### Your goal
Scan the listing below for the word "will" and copy every line where it occurs.

### Given records
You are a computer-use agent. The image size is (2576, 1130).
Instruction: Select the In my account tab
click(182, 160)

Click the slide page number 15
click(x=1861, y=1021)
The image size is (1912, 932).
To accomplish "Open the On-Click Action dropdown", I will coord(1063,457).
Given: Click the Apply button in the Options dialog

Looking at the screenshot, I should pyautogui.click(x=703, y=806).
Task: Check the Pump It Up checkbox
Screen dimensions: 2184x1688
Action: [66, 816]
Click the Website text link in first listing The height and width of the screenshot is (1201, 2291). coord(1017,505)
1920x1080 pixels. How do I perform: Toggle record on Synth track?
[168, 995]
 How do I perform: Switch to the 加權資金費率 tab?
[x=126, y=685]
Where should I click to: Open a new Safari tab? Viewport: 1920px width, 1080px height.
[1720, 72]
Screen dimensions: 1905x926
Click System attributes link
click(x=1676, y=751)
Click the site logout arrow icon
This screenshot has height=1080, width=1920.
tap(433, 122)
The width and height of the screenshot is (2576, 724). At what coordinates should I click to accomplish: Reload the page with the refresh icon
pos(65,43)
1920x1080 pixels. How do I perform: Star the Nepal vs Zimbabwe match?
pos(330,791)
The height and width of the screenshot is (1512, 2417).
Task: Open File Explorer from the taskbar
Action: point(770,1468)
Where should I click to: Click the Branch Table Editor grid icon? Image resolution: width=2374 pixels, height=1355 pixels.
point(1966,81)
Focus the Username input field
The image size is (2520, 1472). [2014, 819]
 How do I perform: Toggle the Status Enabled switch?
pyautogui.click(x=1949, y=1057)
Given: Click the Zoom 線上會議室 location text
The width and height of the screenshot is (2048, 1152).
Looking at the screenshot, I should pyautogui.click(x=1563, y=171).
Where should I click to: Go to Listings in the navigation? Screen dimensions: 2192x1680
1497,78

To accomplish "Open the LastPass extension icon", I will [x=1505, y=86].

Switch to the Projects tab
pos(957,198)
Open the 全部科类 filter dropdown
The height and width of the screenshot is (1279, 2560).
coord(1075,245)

### Task response
To accomplish "Open the On-Click Action dropdown", I will coord(1063,457).
To accomplish "Open the LastPass extension icon", I will [x=1505, y=86].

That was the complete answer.